Bien entendu, Cavanna va bien au-delà de la bande dessinée. Dessinateur et écrivain, il laisse sa trace dans l’histoire comme auteur de dessins d’humour, comme le créateur subversif de Hara Kiri et de Charlie Hebdo, comme journaliste et comme écrivain. Avec une personnalité particulièrement forte, comme ses lecteurs pouvaient le constater chaque semaine dans Charlie en dépit de son âge avancé (il vient de décéder à l’âge vénérable de 90 ans) et d’un Parkinson "cette salope infâme" avait-il coutume de dire qui le frappait depuis quelques années.
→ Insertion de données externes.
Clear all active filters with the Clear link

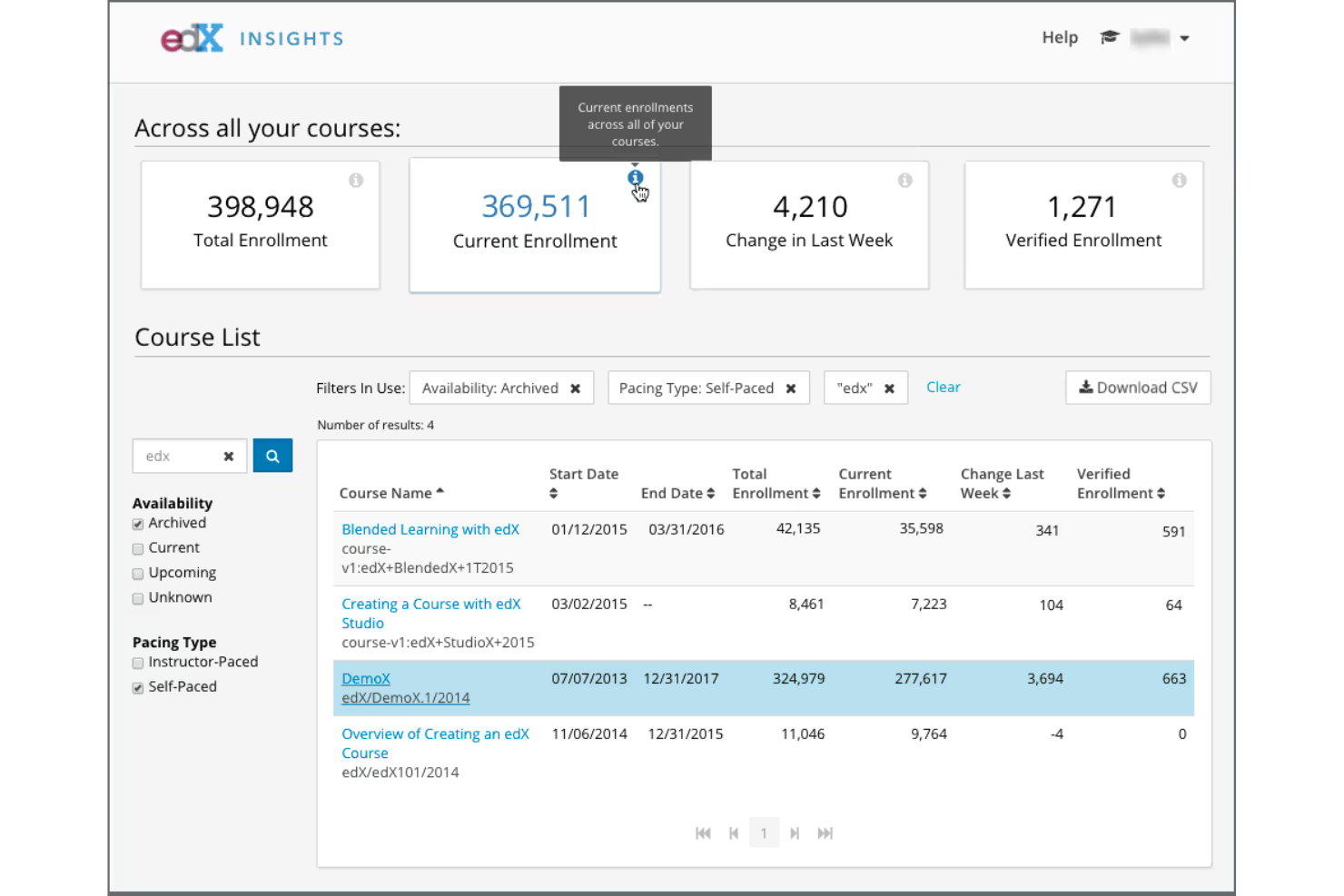(x=943, y=387)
C’était un de ces autodidactes comme on n’en fait plus, travaillant très tôt comme employé de la poste, un véritable homme de lettre comme on le voit, un enfant d’immigrés maniant la langue de Voltaire comme personne. La guerre bouleverse sa vie lorsqu’il se trouve embrigadé dans le Service de Travail Obligatoire, une sorte de mise en esclavage des jeunes Français au service des nazis. Il est requis dans un camp de la banlieue de Berlin, à Baumschulenweg, où il rencontre son premier amour : une Russe prénommée Maria. Il revient en France à la Libération en 1945.
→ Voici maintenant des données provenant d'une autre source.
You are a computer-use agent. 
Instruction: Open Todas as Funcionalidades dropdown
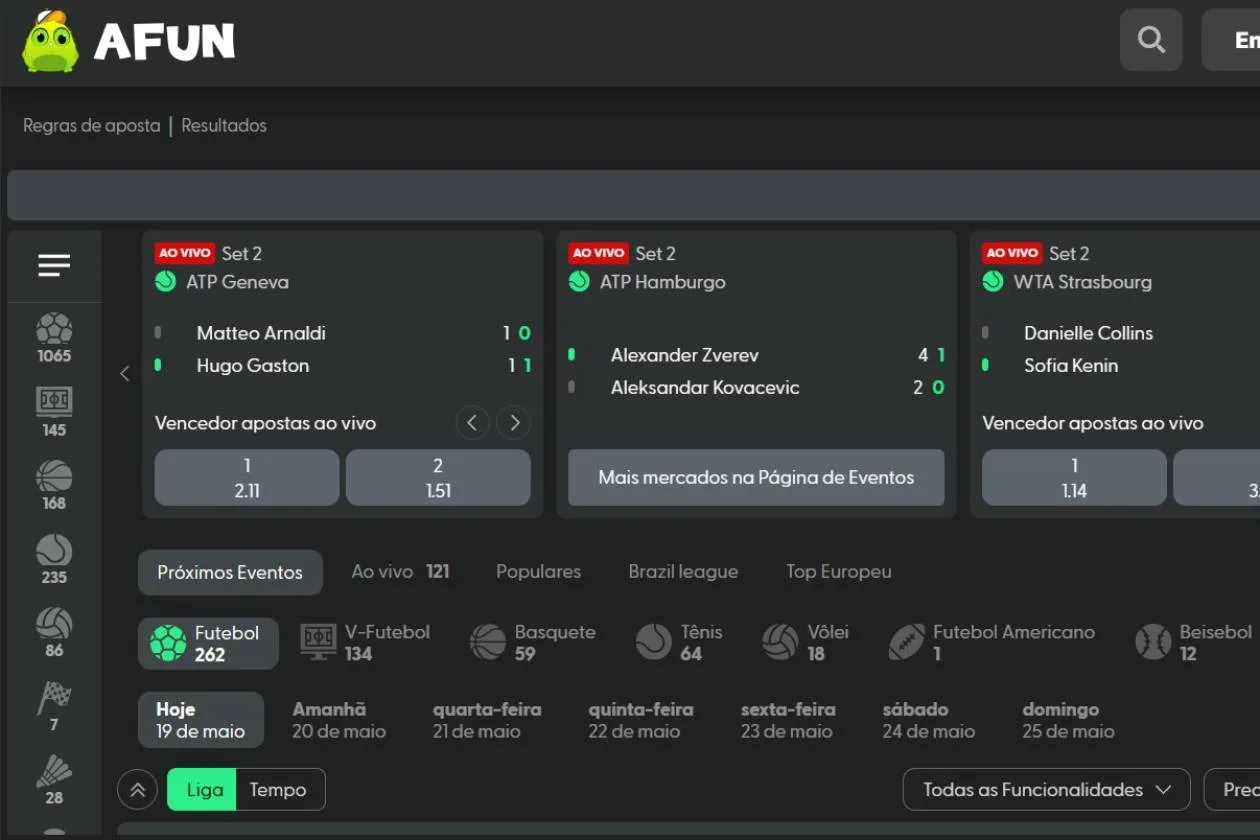tap(1046, 790)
En parallèle à des petits boulots, il devient dessinateur de presse sous le pseudonyme de Sepia. Son dessin est dans la lignée d’un Chaval, l’un des meilleurs dessinateurs de l’époque, tandis que sa génération -où l’on trouve ses compagnons de route Siné, Wolinski ou Topor- s’apprête à éclore.
C’est l’aventure de Zéro (1954), dont il est le rédac-chef, où il rencontre Georges Bernier alias le Professeur Choron, ancien para d’Indochine. Ensemble, ils créent ensemble, avec Fred, Wolinski et quelques autres, Hara Kiri (1960) censuré à l’affichage en 1961 et 1963, puis Hara Kiri Hebdo (1969), enfin Charlie Hebdo suite à l’interdiction du titre en 1970. Il s’y crée un humour "bête et méchant" qui choquera l’époque mais qui lui laisse une marque indélébile. Indépendamment de cette activité de presse, on lui doit une cinquantaine d’ouvrage dont les succès Les Russkoffs et Les Ritals.
Cavanna et la BD, c’est une drôle d’histoire. En complicité avec ses amis Gébé et Wolinski, qu’il publiera sans discontinuer, il révèle parmi les plus grands dessinateurs de BD de son temps : Cabu, Reiser, Willem, Kamagurka,... pour ne citer qu’eux. Il vit comme un véritable crève-coeur la migration de Cabu, Reiser, Gébé et Fred dans Pilote lorsque, à la suite d’interdictions successives, ceux-ci se retrouvent sans travail et soutenus par René Goscinny qui les engage dans son journal.
À la faveur d’une attaque en règle de Pilote, le 8 septembre 1971, par Noël-Jean Bergeroux dans la rubrique politique du Monde, Cavanna flingue à son tour le "journal qui s’amuse à réfléchir". Son but est de récupérer Reiser, Gébé et Cabu. Il y parviendra.
Récemment, Druillet racontait dans ses mémoires comment, jeune dessinateur, il alla montrer ses planches à Cavanna qui le refusa parce qu’il n’arrivait à dessiner les seins des femmes de façon suffisamment observée. Il n’empêche que dans ses publications bon nombre de dessinateurs des quarante dernières années firent leurs premières armes et lui doivent sa carrière. Willem, l’actuel président du Festival d’Angoulême en premier.
Jusqu’à la fin de sa vie, avec son ton pédagogue, anar, vociférant et enjoué, il continua "à dévorer du curé, du chasseur, de la pub et d’autres monstres..." et à faire des romans, jusqu’à son dernier souffle. C’est un grand bonhomme, au propre comme au figuré, qui vient de nous quitter.